Provided data →
□ □ □ □

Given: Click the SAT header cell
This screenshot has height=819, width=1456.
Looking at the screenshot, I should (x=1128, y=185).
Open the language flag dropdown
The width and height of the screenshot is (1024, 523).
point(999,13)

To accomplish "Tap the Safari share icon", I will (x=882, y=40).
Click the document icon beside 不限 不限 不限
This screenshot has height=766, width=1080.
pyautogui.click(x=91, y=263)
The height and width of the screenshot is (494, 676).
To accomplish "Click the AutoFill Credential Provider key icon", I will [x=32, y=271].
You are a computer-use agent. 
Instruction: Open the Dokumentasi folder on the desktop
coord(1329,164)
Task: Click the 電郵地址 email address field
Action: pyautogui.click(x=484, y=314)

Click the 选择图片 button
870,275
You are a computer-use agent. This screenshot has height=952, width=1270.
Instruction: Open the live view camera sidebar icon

□ □ □ □

What is required →
Could you output, unchanged, every line from the one containing "will (x=882, y=40)." through the last line of the items, including both of those lines?

Response to the task →
To accomplish "Tap the Safari share icon", I will (x=882, y=40).
Click the document icon beside 不限 不限 不限
This screenshot has height=766, width=1080.
pyautogui.click(x=91, y=263)
The height and width of the screenshot is (494, 676).
To accomplish "Click the AutoFill Credential Provider key icon", I will [x=32, y=271].
You are a computer-use agent. 
Instruction: Open the Dokumentasi folder on the desktop
coord(1329,164)
Task: Click the 電郵地址 email address field
Action: pyautogui.click(x=484, y=314)

Click the 选择图片 button
870,275
You are a computer-use agent. This screenshot has height=952, width=1270.
Instruction: Open the live view camera sidebar icon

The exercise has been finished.